|
Sunday [7th September, 2008] morning, I visited the Vodafone stores at Prabhadevi, Mumbai to buy the iPhone.
Within ten minutes, I was served the iPhone. iPhone came packed in the typical Apple product packaging. A very high quality, sleek black box with silver lettering and a photo of the iPhone on top. It's small. Opening the box, the iPhone is cradled in a plastic piece, suspended over the small instruction manual, polishing cloth, ear buds, USB synch cable, and power brick.
After opening, the first thing did was tested my iPhone by calling from my land line, it worked like a charm. The iPhone just works.
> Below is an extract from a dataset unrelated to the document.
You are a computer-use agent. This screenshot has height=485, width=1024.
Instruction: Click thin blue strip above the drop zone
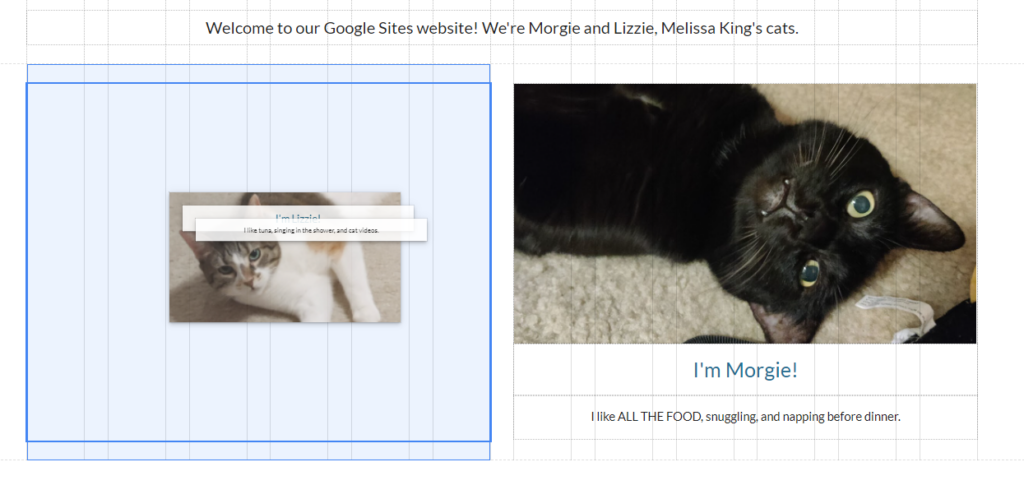tap(258, 73)
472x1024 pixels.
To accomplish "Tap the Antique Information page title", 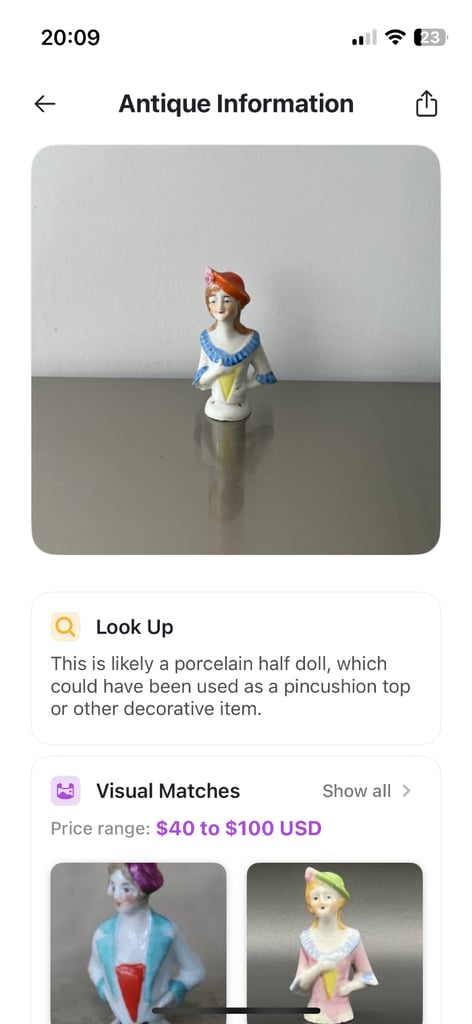I will point(236,104).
The first thing you notice is the lack of physical buttons. The only buttons in fact are a volume up/down rocker switch on the side, silence switch for the ring-tone and alerts, a sleep/wake switch at the top of the phone, and the Home button on the bottom center of the screen. The rest of the user interaction occurs on the 3.5" LCD display. When you receive a call, a giant green button below the caller ID allows you to "Answer Call". The iPhone's native email application works with Gmail, Yahoo, .Mac, and AOL.
Email Application on this device is as close to a desktop email client that I've seen so far on a handheld. It's beautiful. I'm opted for a data plan from Vodafone, which allowed me to retrieve my mails anywhere now and respond in seconds. This is what I dreamed to achieve since long.
Certainly, one of the biggest reasons to own this device is the iPod functionality. The iPod works the same way you're used to, but now instead of cycling through a list of artists, it has a coverflow. Coverflow is a graphical representation of the album covers in a horizontal scrolling list. Just swipe your finger across the screen in either direction, and you have a fluid scrolling list of albums. Click an album, and it rotates to the back side, showing you all the songs, click a song, and you're listening to it. Forget to plug the headphones in? It will play your music over the integrated speaker, while it's no concert experience, it does sound decent. Video is simply amazing on this device. The latest version of Videora supports converting ripped DVDs to iPhone format. The SAFARI web browser does a great job. The best browser I've seen on a mobile device. Browsing the web is not something you'll probably want to do for hours on end, but if you need to pay a bill, get movie times, or locate a phone number it works slick. The browser allows you to enter any address on the web, and it will load the entire page as it was meant to be seen. The first site I tried accessing was my own website “www.sharanamshah.com” which came up exactly as it appears on the PC. You can zoom to any section by double tapping or doing the 'squeeze' technique with your thumb and forefinger. The fonts are sharp and crisp, easy to read. The phone call quality is great so far. I have not had a single dropped call nor one where either party had trouble hearing each other. On a device that has no keys, the phone is a few clicks away. Using iTunes, the contacts synch from Outlook or Outlook express without a hitch. The phone has the ability to easily put someone on hold, if you're talking on the phone and you receive another call, the screen gives the option to put the current caller on hold, and answer the incoming call. Once you have a person on hold, and an active call, you can easily swap between parties or even merge the two calls together, brilliant. The iPhone supports two types of networking, traditional WIFI over B and G networks, and EDGE data connectivity over cellular network. Speed-wise you see the best performance on WIFI networks. The best part is that iPhone remembers networks that you've joined previously and automatically connect to them when you're in range. That’s it till now. Will keep posting more.